Treating Elbow Pain
The Causes and Treatment for Tennis Elbow
Have you ever reached for something and felt a sharp, searing pain on the outside part of your elbow? If so, you could be experiencing Lateral epicondylitis or better known as Tennis Elbow.
“I don’t play tennis!” you protest. Many of our patients facing Tennis Elbow don’t play tennis either. Lateral epicondylitis is a common condition that impacts simple actions like reaching and picking up a ball.
Understanding the Elbow
Tennis Elbow involves the muscles and specifically the tendons of the wrist extensors. The tendon is leatherlike and does not stretch very much, but it enables the more elastic muscle to transmit force to the bone and cause movement. In some ways, it is a poor design to have all of the muscles needed to generate a forceful grip attached to the same little bony prominence or the Lateral Epicondyle.
When you reach to grasp an object, you must move your wrist into an extended position, stressing the extensor muscles. Excess use of the muscles can put more stress on the tendon and cause damage where it attaches to the bone. When examined under a microscope, the damaged tendon looks like a fraying rope due to the micro tears of the individual tendon fibers.

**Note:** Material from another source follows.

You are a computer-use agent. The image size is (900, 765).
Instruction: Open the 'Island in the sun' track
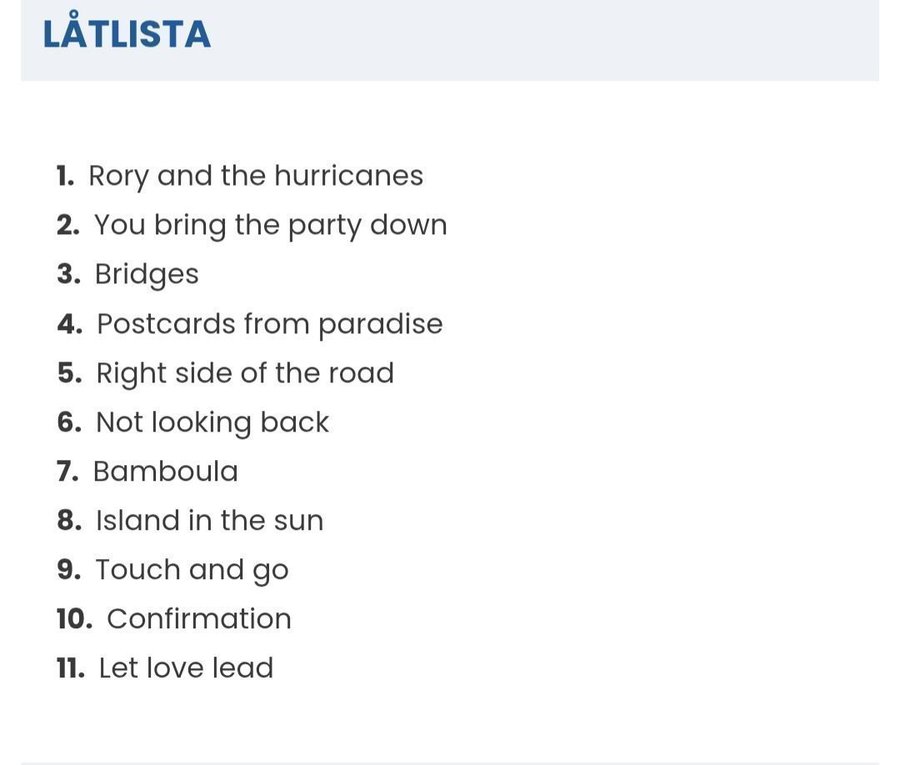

Temporary Treatment for Elbow Pain
The RICE (Rest, Ice, Compression and Elevation) principle can be used to treat acute pain. Ice is the most beneficial at reducing pain by slowing down the inflammation process. If someone rests for a period of time, his pain usually reduces, and he can resume daily activities. Unfortunately, the healing process of the tendon is not sufficient to prevent a reoccurrence of the symptoms because the new tendon tissue is aligned in a way that a “weak patch” is formed.
Many people continue to “plow ahead” and perform the exact activity that caused the problem in the first place. When the pain gets bad enough and limits their ability to perform daily activities, they seek medical attention. Consequently most of the patients that we see at ACE Physical Therapy and Sports Medicine Institute have dealt with their symptoms for several weeks or months.
Healing Tennis Elbow
Physical Therapists are trained to help develop an exercise routine and perform specialized hands-on techniques that will speed up the healing process, help develop new tendon tissue that is aligned properly, and help create a very “strong patch.” With proper treatment, symptoms can be resolved and won’t return.
Tennis Elbow is very common and does not discriminate against anyone. If the wrist extensor muscles are used excessively, there is a good chance that the symptoms of Tennis Elbow will develop. ACE Physical Therapists are well trained to deal with these symptoms and will initiate a treatment program that will enable the patient to return to their activities pain-free.